-------- THE DATA --------

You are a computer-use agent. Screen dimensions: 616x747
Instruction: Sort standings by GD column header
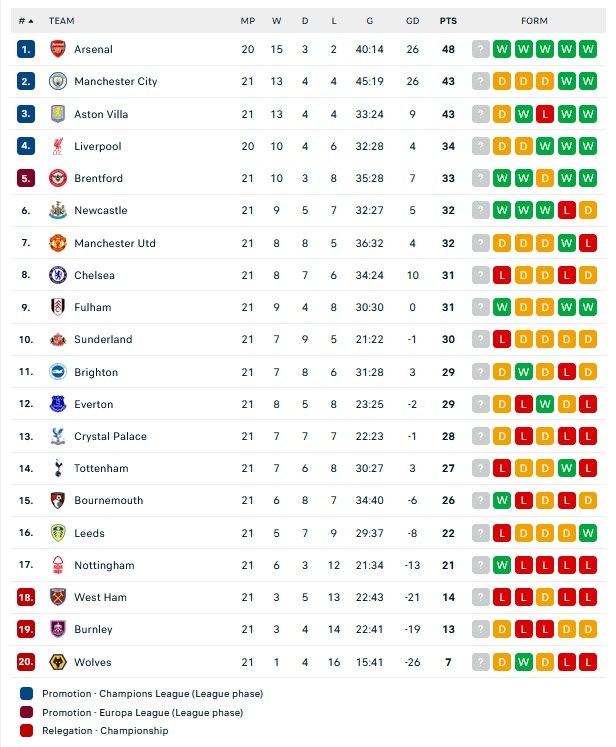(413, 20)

--------
-------- THE DATA --------

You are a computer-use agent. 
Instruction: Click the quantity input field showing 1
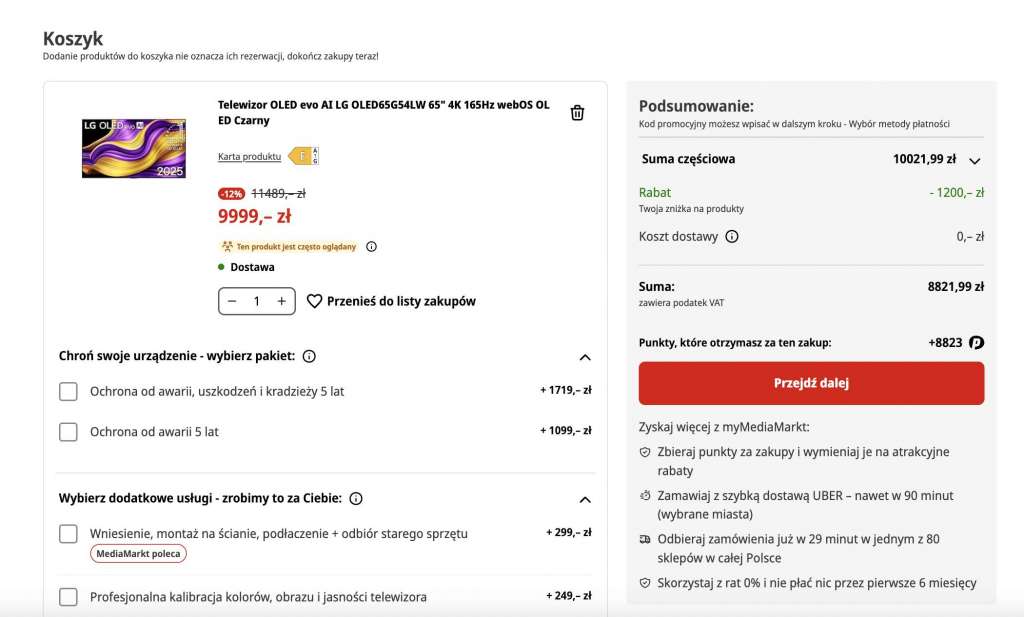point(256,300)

--------
-------- THE DATA --------

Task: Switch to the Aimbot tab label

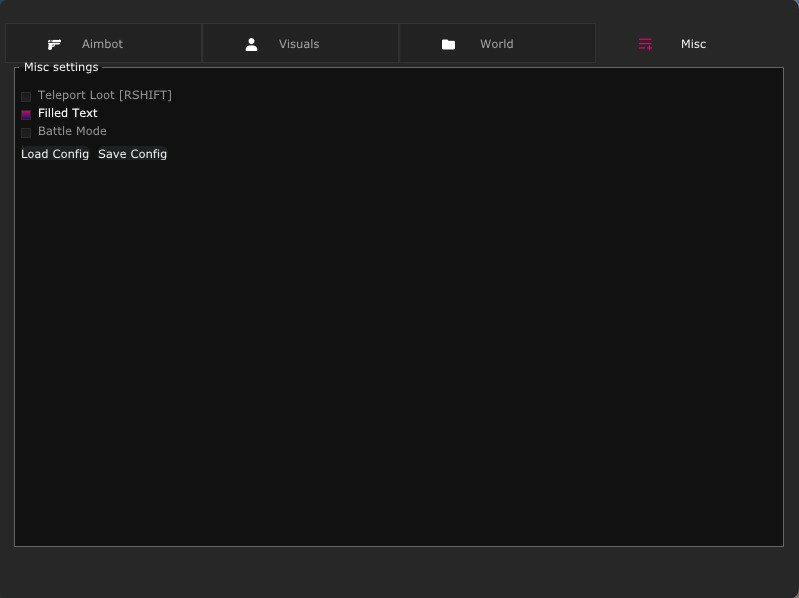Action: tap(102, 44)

--------

EXERCISE INSTRUCTIONS - Give the number of lines in the data that contain the string "agent" and nothing more.

OUTPUT OF THE EXERCISE - 2